En pocos días van a cumplirse 15 años, pero yo no puedo pensarte muerto. Nunca me habría imaginado una cosa así, que un muerto pudiese estar tan escandalosamente vivo. Te he visto en tu casa, tirando del cinturón para levantar los pantalones; te he visto dar vueltas buscando sosiego, mientras te preparás para salir a comer un lomo casi crudo, con ensalada de tomate y cebolla, sin aceite de oliva ni mucho menos albahaca, cosa que aborrecías. Te he visto haciendo largas pausas al hablar, pensando las palabras o pensando la vida.

Solo de vez en cuando me viene a la memoria esa imagen tan distante de vos, tan otra cosa, la imagen de ese cuerpo verdoso, desalmado, rodeado del olor dulzón de las flores que habrías odiado tanto como odiabas el perfume de las mujeres. A veces me llega el llanto del gentío, la invasión de manos ajenas que querían llevarse un trozo tuyo, sin siquiera notar que vos ya estabas muy lejos, que nunca habías llegado allí, sino que te habías ido en tu pequeño taxi, vestido de traje y pajarita.

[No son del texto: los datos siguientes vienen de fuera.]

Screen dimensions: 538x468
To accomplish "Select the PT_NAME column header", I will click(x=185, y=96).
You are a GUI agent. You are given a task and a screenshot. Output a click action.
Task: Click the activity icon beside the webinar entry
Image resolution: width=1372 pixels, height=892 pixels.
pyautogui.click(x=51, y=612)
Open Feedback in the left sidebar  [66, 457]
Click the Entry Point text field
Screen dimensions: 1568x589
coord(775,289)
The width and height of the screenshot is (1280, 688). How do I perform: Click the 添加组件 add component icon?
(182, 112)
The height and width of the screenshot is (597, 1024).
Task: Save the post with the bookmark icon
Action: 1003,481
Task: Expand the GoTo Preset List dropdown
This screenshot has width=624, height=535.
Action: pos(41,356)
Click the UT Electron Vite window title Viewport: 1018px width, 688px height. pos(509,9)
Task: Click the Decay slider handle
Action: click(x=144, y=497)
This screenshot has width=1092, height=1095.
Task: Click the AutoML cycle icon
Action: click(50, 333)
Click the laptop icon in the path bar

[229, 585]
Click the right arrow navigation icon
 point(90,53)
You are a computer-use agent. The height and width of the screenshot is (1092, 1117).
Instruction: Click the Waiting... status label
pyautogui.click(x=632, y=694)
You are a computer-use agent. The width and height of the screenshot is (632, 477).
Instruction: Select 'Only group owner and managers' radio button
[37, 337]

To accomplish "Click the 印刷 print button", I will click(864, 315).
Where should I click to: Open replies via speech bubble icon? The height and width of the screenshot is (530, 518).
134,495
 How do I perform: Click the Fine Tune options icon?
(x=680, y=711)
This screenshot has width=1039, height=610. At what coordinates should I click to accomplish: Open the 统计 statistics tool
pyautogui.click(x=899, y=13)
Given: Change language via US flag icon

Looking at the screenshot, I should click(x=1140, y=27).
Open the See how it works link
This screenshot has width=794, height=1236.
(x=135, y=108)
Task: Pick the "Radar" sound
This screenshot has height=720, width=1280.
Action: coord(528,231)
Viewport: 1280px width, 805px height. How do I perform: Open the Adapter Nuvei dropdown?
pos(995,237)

¿Para qué te escribo hoy, entonces? Para decirte que lo lograste, supongo. Que la novela que todas las editoriales del país rechazaron ahora ilumina a muchos lectores, de este y del otro lado del océano. Para contarte que los mismos que se negaron a reeditar tus libros después se los arrancaban de las manos. Tendrías que haberlos visto: llegaron al velorio dando grandes zancadas y con una gabardina que se abría a los lados, como las alas de un cuervo. Te escribo para decirte, supongo, que todo está bien. Y también para hacerte una pregunta:

¿Qué llevabas en el maletín cuando emprendiste el viaje? 

Fernanda Trías es autora de la novela La azotea (Tránsito).